There may or may not be a correlation.  The question is whether or not
you're seeing power change events, particularly numerous or unexplained
ones.  In my case, a flaky onboard power port is leading to frequent
changes.  The detachable base/docking unit with my laptop works better,
it's what I'm using at the moment.

> > > Because I haven't experienced any lock up when using the console, I'm
> > > wondering if my graphics card (probed as Neomagic NM2200 according to
> > > XFree86 log, NeoMagic MagicMedia 256AV according to hardware spec) has
> > > gone bad.  Are there any tools a la memtest to test my graphics card?
> > 
> > Possible, but the card's pretty well supported in recent XF86 v.3 and
> > v.4 drivers.
> > 
> > It's not clear how long you're leaving your system in console mode to
> > establish whether or not this is a problem.  Might make a practice of
> > doing this on long breaks (lunch, overnight), and seeing what the
> > results are.
> Sorry, should have mentioned that; somewhere around 5, 6 hours.  Have
> only done that once though.  Could try leaving it in console mode
> overnight.

I'd try that for a few days, or some perioid commensurate with the
frequency with which you're having system lockups.  If you can go for a
period of 2-3 times the typical interval between graphic screen lockups,
you might consider the issue to be related to your graphics card.

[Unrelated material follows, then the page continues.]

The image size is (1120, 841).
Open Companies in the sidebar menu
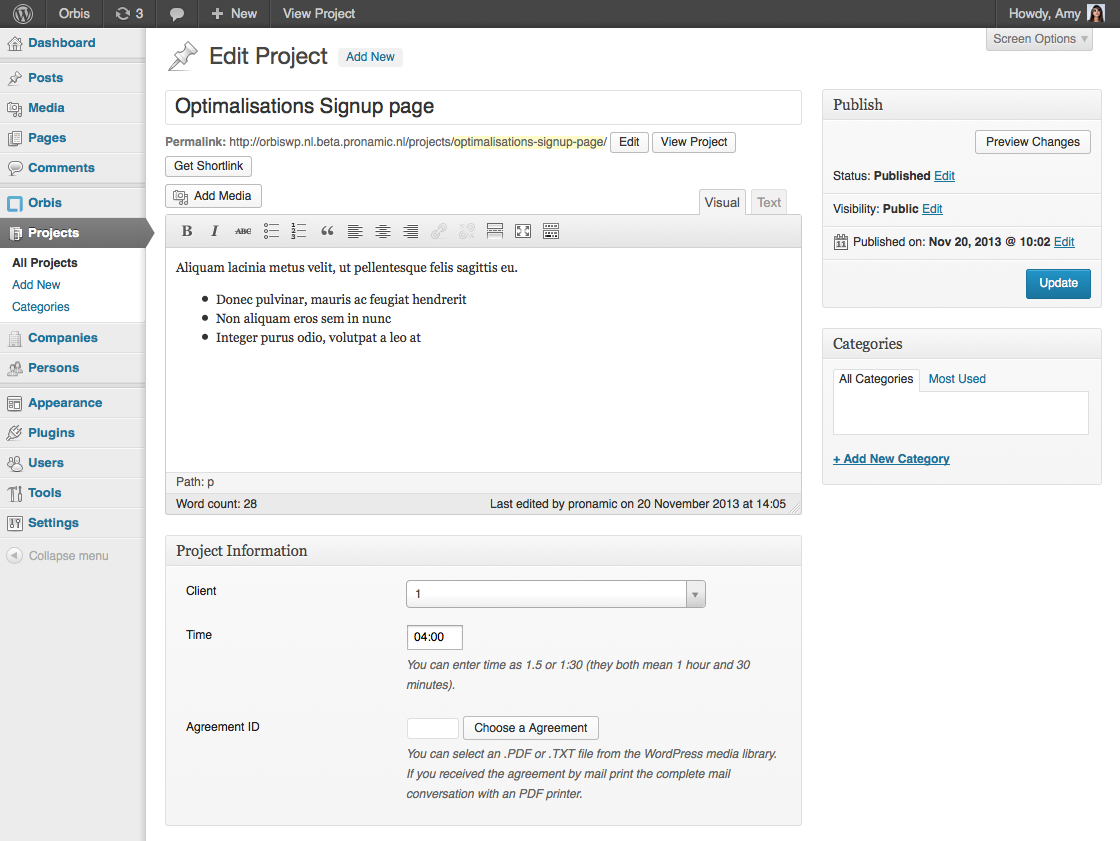tap(63, 338)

> > I had similar problems associated with apmd and Speedstep (aka
> > Geyserville) on my TuxTops Amethyst 20U, exacerbated by a flaky
> > onboard power port (it breaks circuit when jiggled, resulting in APM
> > mode changes).  In system BIOS, I disabled speedstep functionality
> > -- my CPU is always running in full-speed mode (600 MHz), resulting
> > in shorter battery life, but longer uptime ;-).  I've had no
> > problems since changing this setting about two months ago.
> I believe I've disabled BIOS power savings settings but will double
> check at the next crash, er, reboot.

I believe the Speedstep settings are somewhat seperated from other
energy saving settings, though I may be wrong on this, and results will
vary by BIOS.